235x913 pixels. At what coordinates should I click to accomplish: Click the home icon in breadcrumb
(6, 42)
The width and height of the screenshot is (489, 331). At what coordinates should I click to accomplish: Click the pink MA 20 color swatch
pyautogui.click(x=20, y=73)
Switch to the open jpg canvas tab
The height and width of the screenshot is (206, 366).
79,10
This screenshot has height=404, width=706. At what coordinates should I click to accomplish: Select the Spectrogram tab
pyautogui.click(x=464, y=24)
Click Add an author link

» PROMPT: Only the lines from the one holding "The width and" through the end of the listing should be given again, exactly and with both ends included.

» EXPECTED ANSWER:
The width and height of the screenshot is (489, 331). At what coordinates should I click to accomplish: Click the pink MA 20 color swatch
pyautogui.click(x=20, y=73)
Switch to the open jpg canvas tab
The height and width of the screenshot is (206, 366).
79,10
This screenshot has height=404, width=706. At what coordinates should I click to accomplish: Select the Spectrogram tab
pyautogui.click(x=464, y=24)
Click Add an author link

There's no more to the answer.